Author(s): Jiang X, Eum Y, Yoo EH

The quantification of PM(2.5) concentrations solely stemming from both wildfire and prescribed burns (hereafter referred to as 'fire') is viable using the Community Multiscale Air Quality (CMAQ), although CMAQ outputs are subject to biases and uncertainties. To reduce the biases in CMAQ-based outputs, we propose a two-stage calibration strategy that improves the accuracy of CMAQ-based fire PM(2.5) estimates. First, we calibrated CMAQ-based non-fire PM(2.5) to ground PM(2.5) observations retrieved during non-fire days using an ensemble-based model. We estimated fire PM(2.5) concentrations in the second stage by multiplying the calibrated non-fire PM(2.5) obtained from the first stage by location- and time-specific conversion ratios. In a case study, we estimated fire PM(2.5) during the Washington 2016 fire season using the proposed calibration approach.
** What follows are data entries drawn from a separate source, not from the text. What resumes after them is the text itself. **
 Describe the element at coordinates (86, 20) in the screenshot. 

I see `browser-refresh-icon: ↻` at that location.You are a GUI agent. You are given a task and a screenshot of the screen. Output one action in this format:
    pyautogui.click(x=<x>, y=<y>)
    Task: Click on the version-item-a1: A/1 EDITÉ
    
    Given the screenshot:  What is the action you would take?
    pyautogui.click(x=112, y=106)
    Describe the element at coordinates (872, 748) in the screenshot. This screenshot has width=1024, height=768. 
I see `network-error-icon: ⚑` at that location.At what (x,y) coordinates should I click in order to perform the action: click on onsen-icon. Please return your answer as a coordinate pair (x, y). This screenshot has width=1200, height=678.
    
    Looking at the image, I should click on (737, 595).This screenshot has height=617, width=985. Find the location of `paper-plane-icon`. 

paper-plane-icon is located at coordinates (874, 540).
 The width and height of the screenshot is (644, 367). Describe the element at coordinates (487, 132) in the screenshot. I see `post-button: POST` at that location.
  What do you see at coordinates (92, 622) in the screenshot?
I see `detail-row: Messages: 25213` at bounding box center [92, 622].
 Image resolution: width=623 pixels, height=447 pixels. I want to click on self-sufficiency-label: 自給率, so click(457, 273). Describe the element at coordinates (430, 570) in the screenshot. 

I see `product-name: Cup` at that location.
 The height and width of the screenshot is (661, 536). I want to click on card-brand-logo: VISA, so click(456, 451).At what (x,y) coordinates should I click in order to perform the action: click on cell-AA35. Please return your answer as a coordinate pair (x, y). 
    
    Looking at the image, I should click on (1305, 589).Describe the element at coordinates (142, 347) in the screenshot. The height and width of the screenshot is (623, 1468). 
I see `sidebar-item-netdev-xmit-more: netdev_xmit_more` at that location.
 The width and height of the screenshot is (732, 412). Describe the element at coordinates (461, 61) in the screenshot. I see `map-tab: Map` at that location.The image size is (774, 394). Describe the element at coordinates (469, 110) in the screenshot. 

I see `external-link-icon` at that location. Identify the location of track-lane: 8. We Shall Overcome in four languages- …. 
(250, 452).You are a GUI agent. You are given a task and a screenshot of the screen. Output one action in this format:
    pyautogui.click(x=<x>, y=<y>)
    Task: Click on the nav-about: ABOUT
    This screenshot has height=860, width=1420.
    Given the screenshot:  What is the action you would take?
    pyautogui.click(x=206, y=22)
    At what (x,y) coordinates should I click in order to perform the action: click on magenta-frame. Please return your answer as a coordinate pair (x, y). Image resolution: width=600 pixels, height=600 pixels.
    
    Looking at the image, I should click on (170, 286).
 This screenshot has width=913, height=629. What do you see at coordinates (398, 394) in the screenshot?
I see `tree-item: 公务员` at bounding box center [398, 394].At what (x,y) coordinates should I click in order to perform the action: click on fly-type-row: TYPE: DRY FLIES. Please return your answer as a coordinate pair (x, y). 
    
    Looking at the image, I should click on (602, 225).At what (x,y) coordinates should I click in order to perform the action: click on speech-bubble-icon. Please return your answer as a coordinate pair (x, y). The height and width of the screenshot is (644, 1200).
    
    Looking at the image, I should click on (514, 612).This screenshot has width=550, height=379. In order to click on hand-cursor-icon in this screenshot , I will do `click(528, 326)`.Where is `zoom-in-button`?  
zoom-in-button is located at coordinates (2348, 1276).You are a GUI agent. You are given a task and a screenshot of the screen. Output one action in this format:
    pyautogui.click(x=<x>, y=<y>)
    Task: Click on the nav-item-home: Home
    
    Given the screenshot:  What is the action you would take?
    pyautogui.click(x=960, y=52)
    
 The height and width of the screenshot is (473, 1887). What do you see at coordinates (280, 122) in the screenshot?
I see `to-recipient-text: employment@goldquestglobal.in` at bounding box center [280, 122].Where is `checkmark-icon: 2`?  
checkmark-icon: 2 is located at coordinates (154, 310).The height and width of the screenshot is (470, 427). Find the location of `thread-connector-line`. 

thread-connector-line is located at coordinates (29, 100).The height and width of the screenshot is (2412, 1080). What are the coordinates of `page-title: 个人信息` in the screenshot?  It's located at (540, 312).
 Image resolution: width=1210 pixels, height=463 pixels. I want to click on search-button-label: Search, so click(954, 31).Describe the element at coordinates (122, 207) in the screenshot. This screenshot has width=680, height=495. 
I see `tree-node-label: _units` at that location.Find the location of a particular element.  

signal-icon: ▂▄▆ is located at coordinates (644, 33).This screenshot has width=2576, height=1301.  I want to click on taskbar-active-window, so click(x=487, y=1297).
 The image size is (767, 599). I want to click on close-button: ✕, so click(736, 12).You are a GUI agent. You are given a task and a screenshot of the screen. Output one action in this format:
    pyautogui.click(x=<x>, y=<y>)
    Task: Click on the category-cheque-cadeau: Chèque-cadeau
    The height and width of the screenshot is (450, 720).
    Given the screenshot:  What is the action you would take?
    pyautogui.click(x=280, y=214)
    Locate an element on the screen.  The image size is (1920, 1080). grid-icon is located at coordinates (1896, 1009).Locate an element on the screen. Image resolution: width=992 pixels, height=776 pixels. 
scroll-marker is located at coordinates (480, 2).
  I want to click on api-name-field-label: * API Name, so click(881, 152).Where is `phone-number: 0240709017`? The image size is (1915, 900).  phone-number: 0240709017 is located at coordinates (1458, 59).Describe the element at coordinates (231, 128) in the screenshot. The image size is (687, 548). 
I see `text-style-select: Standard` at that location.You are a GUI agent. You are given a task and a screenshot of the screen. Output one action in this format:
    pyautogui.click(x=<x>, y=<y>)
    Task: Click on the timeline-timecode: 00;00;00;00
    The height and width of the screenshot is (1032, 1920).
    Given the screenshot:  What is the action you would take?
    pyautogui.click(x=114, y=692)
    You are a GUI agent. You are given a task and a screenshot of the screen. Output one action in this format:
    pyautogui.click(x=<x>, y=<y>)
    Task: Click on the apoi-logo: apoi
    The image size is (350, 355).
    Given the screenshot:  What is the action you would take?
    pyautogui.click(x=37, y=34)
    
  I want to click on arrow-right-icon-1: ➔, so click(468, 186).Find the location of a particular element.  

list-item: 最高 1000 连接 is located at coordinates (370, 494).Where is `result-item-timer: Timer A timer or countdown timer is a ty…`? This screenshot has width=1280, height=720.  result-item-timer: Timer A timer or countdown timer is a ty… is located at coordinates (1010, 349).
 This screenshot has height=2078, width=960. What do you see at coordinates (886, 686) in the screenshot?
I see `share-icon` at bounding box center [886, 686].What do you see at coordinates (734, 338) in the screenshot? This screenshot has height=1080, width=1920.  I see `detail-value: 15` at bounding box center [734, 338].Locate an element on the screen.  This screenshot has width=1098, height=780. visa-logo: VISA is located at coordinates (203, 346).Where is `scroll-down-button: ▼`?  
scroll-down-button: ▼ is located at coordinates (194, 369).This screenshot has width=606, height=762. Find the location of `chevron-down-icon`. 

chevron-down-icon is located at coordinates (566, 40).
The calibrated PM(2.5) better agreed with ground PM(2.5) observations with a 10-fold cross-validated (CV) R(2) of 0.79 compared to CMAQ-based PM(2.5) estimates with R(2) of 0.12. In the health effect analysis, we found significant associations between calibrated fire PM(2.5) and cardio-respiratory hospitalizations across the fire season: relative risk (RR) for cardiovascular disease = 1.074, 95% confidence interval (CI) = 1.021-1.130 in October; RR = 1.191, 95% CI = 1.099-1.291 in November; RR for respiratory disease = 1.078, 95% CI = 1.005-1.157 in October; RR = 1.153, 95% CI = 1.045-1.272 in November. However, the results were inconsistent when non-calibrated PM(2.5) was used in the analysis. We found that calibration affected health effect assessments in the present study, but further research is needed to confirm our findings.